Intensifying worries about the debt crisis in Europe are helping drum up demand for the dollar.
The euro skidded to $1.4060 in late trading Monday in New York from $1.4201 late Friday. The euro had dipped below $1.40 earlier in the day for the first time since March.
The British pound fell to $1.6119 from $1.6276. The dollar rose to 81.97 Japanese yen from 81.57 yen.
Regional elections in Spain over the weekend brought new politicians to power, triggering fears about the country's ability to cut its deficits. Investors suspect Greece will have to restructure its debts or need even more aid a year after it received emergency funds. Standard & Poor's lowered its outlook on Italy's debt this past weekend.
"Europe's failing approach to its debt crisis has renewed fears of a contagious sovereign default and a possible euro zone breakup," said Lena Komileva of Brown Brothers Harriman in a research note Monday.
European policymakers can't agree on how best to help Greece, which is still struggling a year after its 110 billion euros ($154 billion) emergency loan package was approved in spring 2010. The European Central Bank has said that renegotiating Greece's bond payments _ cutting the amount it owes or extending how long the country has to pay back debt _ would be catastrophic for Europe's banks, while European Union finance officials have suggested that pushing back bond repayments could help prevent a default.
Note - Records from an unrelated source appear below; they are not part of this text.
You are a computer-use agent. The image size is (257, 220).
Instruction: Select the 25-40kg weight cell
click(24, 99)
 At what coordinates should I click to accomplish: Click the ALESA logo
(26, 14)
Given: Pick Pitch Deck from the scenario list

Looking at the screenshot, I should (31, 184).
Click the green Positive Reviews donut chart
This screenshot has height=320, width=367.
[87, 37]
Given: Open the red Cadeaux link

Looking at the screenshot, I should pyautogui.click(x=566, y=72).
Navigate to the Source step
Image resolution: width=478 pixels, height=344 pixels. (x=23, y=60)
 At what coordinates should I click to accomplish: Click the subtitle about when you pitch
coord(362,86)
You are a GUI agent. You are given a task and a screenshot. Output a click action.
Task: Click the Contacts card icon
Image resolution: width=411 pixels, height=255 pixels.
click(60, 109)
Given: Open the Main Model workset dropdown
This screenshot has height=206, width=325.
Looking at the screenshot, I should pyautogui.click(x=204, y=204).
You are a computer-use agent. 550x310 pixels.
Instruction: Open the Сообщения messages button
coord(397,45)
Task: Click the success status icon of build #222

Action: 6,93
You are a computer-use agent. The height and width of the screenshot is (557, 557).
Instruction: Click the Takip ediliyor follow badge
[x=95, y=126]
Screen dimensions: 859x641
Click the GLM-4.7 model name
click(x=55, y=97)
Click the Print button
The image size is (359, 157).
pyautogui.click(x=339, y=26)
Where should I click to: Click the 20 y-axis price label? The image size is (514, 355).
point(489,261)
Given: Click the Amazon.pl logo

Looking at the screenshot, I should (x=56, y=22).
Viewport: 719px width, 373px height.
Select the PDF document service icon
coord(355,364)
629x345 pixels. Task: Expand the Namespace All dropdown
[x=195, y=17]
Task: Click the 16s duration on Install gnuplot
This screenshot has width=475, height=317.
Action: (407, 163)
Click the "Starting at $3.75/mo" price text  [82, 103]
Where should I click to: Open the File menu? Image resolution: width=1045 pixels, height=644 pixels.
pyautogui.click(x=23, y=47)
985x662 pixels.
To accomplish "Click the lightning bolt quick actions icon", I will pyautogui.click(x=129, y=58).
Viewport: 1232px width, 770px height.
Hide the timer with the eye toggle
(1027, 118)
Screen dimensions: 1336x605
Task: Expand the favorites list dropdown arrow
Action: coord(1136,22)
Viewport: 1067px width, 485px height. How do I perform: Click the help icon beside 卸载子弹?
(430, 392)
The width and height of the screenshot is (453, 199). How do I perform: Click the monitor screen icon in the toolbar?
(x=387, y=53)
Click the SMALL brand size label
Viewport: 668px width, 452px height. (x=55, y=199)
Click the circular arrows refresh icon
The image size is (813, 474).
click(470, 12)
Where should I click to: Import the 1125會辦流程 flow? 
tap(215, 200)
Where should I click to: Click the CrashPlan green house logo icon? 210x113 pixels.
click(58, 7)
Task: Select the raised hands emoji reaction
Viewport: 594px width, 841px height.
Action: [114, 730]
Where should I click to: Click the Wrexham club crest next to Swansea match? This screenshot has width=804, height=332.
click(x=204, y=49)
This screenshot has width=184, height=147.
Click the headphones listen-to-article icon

Such a default could hit the European banks that hold Greek bonds.
Policymakers have also said that more aid for Greece is contingent on further spending cuts and economic reforms, but Greek citizens have protested strongly against cuts the government is already making.
Greece's bailout package last spring was intended to calm default fears, but investors have not been reassured. The EU and International Monetary Fund have also extended aid to Portugal and Ireland.
"Given the level of debt currently weighing on Greece, a default looks more or less inevitable and, given increasing voter discontent, policymakers may well have their hands forced with respect to Greece leaving the euro," said CMC Markets analyst Michael Hewson.
Anxiety about possible defaults and debt levels has driven the euro about 6 percent lower in the past month. At the end of April, the euro had been worth nearly $1.49, the highest level since December 2009.
In other trading Monday, the dollar rose to 0.8830 Swiss franc from 0.8771 Swiss franc, and gained to 97.68 Canadian cents from 97.23 Canadian cents.